### WHAT IS BEING ASKED
Set down exactly the lines below between the line holding "This screenshot has height=861, width=1400." and the line holding "You are a computer-use agent. Screen", inclusive; no other line belongs in the answer.

### STUDY MATERIAL
□ □ □ □ □ □ □

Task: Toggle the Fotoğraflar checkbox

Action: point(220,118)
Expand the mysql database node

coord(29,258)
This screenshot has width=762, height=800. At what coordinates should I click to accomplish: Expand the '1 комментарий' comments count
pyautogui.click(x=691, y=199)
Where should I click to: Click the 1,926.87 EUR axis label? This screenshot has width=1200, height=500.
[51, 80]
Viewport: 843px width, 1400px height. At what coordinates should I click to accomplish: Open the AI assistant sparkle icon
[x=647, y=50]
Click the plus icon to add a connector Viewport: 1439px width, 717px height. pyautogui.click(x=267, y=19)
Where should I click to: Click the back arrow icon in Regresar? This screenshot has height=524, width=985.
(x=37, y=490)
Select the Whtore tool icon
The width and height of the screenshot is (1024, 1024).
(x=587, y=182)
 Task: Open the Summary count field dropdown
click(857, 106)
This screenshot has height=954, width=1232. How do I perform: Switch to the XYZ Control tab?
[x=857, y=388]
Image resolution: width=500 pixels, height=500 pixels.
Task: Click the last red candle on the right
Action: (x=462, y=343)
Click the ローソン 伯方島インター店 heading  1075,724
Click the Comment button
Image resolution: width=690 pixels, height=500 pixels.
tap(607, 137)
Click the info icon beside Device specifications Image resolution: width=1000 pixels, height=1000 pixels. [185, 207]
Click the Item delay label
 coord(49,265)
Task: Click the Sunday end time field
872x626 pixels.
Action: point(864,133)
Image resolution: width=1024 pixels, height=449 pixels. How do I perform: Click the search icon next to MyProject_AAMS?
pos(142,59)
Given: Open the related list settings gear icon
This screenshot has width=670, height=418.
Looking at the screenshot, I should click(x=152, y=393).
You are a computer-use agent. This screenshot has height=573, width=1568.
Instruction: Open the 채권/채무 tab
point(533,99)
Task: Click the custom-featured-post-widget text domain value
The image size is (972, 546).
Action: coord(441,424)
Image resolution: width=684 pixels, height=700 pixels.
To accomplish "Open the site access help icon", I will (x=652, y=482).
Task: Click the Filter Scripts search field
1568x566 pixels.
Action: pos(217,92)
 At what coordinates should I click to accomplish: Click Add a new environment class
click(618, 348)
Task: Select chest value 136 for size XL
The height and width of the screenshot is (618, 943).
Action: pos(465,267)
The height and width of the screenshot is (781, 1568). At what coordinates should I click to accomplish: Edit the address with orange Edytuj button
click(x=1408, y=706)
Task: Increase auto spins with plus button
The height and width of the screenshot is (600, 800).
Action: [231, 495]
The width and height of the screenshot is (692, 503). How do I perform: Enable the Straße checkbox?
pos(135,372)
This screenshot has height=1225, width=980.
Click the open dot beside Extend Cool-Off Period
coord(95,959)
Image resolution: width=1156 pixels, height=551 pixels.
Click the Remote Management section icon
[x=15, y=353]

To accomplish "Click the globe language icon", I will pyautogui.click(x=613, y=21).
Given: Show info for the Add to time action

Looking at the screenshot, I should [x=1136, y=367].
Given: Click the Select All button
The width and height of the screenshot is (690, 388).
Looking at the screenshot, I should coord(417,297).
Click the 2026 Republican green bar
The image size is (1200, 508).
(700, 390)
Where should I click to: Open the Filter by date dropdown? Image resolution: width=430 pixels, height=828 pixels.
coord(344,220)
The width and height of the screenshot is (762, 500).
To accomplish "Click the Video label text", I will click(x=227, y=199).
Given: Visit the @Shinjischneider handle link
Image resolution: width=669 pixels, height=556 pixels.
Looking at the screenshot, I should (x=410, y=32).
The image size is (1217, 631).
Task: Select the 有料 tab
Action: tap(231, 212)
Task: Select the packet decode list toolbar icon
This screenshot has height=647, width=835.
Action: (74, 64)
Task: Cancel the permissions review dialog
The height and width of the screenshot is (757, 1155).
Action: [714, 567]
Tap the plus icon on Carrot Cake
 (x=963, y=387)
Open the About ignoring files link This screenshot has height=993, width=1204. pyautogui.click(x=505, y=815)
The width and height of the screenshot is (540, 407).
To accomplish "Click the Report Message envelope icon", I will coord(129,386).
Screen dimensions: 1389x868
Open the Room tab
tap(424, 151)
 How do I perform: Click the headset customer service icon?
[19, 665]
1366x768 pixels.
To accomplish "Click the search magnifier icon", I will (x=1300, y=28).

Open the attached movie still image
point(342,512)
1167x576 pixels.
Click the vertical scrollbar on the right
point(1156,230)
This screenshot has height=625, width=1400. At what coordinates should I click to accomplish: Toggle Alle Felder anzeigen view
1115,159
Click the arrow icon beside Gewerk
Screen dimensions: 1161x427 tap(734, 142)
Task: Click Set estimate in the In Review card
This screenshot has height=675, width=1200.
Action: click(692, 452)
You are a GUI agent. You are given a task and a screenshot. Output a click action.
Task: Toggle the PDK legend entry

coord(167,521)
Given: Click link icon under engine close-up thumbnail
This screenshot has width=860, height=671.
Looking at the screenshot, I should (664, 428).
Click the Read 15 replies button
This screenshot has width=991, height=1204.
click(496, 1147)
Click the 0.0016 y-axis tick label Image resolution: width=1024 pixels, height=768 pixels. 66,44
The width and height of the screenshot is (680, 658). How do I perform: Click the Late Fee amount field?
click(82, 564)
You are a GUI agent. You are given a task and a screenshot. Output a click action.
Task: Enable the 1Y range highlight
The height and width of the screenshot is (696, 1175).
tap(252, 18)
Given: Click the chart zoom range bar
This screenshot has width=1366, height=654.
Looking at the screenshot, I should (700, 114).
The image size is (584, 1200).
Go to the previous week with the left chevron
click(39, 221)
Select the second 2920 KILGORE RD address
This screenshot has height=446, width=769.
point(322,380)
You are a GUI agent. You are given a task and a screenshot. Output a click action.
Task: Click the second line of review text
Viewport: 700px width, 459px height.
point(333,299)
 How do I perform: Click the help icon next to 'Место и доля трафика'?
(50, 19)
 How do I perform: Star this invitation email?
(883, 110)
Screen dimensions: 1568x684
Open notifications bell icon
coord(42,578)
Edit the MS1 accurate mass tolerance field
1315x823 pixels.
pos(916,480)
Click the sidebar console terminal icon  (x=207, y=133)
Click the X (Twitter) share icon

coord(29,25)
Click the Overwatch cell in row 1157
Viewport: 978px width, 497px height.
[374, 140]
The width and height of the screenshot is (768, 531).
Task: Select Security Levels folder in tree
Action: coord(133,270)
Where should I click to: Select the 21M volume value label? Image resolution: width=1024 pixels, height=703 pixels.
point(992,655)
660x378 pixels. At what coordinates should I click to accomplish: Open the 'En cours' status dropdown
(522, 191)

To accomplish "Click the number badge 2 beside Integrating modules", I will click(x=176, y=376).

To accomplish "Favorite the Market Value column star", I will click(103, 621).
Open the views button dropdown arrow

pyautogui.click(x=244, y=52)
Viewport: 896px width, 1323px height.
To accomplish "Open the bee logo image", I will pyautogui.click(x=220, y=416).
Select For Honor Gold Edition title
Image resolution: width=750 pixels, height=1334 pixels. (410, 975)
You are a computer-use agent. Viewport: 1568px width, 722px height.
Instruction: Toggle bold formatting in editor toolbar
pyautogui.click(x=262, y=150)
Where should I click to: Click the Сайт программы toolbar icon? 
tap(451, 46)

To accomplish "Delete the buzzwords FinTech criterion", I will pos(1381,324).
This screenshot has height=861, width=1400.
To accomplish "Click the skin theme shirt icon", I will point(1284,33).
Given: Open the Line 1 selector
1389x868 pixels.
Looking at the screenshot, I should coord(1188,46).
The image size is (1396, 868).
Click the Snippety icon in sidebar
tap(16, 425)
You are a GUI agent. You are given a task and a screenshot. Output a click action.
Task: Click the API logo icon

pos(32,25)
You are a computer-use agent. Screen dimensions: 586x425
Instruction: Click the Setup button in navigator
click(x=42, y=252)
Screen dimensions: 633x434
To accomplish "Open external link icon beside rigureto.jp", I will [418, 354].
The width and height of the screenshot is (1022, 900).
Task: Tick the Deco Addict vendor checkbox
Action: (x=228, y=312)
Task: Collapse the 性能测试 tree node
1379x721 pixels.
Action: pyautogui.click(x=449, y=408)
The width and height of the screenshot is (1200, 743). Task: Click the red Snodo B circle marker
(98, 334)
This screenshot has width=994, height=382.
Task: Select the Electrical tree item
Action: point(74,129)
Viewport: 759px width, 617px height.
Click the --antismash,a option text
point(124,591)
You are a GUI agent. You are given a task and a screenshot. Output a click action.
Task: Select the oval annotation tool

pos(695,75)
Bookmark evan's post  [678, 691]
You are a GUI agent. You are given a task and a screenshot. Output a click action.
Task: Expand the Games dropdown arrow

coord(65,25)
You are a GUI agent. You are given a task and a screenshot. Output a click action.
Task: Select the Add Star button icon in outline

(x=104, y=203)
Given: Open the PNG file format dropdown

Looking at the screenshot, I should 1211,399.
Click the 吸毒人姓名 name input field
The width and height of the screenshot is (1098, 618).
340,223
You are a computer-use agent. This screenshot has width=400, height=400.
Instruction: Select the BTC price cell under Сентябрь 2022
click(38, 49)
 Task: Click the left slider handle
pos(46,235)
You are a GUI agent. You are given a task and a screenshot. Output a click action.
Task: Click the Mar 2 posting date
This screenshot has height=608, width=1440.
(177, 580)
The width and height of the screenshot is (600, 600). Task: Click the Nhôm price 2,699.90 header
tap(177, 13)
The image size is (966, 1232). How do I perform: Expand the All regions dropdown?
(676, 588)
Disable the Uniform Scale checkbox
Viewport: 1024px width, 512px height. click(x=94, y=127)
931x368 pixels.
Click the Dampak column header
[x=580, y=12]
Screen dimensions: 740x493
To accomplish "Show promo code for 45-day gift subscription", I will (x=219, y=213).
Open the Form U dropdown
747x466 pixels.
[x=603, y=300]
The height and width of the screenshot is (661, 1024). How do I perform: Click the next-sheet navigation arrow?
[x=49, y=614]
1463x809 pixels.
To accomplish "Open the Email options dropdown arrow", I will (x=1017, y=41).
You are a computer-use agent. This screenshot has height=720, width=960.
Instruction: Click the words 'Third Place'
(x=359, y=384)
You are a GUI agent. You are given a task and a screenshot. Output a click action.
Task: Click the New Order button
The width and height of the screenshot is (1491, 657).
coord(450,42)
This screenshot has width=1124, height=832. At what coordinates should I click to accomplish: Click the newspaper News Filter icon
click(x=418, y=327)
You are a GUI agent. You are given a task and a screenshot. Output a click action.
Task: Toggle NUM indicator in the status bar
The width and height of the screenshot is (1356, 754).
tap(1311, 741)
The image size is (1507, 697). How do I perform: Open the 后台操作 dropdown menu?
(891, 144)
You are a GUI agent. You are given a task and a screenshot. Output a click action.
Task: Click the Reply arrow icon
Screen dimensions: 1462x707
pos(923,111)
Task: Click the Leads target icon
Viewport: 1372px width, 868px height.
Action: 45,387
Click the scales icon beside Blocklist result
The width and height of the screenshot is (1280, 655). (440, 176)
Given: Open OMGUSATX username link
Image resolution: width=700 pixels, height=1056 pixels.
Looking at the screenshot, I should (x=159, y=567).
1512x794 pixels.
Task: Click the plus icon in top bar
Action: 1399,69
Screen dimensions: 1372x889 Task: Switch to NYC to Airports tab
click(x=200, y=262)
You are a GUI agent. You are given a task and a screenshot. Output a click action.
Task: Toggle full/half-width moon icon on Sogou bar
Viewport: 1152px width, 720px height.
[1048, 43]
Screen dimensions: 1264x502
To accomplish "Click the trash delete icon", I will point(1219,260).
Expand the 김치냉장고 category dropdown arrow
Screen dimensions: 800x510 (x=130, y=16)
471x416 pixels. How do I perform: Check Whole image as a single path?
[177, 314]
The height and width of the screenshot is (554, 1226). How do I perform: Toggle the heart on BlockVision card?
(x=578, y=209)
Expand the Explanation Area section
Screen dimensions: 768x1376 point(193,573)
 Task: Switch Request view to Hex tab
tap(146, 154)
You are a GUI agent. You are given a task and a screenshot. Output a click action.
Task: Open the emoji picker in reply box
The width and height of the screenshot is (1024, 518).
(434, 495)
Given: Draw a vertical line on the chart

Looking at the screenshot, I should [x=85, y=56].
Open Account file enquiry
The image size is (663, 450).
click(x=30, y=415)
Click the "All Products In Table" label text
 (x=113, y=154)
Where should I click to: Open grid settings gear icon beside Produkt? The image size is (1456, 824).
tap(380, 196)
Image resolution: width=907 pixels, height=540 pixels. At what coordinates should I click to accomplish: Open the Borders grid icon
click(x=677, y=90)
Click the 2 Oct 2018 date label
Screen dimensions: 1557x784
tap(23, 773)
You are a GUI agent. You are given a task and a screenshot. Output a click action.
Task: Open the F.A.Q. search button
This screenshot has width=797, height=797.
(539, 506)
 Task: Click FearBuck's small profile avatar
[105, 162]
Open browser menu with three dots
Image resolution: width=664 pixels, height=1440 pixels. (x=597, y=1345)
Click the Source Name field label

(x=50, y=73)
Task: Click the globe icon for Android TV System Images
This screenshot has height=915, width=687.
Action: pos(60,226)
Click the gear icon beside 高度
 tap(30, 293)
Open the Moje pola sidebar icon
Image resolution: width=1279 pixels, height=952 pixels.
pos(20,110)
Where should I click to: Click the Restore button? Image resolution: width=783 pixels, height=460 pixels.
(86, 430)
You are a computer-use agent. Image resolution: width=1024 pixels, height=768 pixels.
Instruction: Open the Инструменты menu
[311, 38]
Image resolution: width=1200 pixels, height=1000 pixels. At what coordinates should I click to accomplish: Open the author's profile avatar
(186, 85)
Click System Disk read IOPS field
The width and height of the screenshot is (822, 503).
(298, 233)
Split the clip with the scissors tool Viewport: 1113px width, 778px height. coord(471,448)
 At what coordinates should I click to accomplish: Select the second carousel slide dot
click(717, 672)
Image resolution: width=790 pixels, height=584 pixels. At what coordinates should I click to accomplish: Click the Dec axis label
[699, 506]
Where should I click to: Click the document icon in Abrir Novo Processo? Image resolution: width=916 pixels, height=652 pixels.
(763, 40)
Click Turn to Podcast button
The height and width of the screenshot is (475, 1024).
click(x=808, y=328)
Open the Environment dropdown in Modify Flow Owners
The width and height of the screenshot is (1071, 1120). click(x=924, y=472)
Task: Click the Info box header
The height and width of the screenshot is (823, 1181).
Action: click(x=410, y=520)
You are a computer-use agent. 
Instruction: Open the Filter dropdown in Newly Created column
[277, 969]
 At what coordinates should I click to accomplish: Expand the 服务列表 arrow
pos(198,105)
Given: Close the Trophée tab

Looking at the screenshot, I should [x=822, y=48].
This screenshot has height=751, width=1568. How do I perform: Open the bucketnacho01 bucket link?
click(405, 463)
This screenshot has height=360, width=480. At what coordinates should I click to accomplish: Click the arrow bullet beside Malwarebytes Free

□ □ □ □ □ □ □

### WRITTEN REPLY
This screenshot has height=861, width=1400.
To accomplish "Click the skin theme shirt icon", I will point(1284,33).
Given: Open the Line 1 selector
1389x868 pixels.
Looking at the screenshot, I should coord(1188,46).
The image size is (1396, 868).
Click the Snippety icon in sidebar
tap(16, 425)
You are a GUI agent. You are given a task and a screenshot. Output a click action.
Task: Click the API logo icon

pos(32,25)
You are a computer-use agent. Screen dimensions: 586x425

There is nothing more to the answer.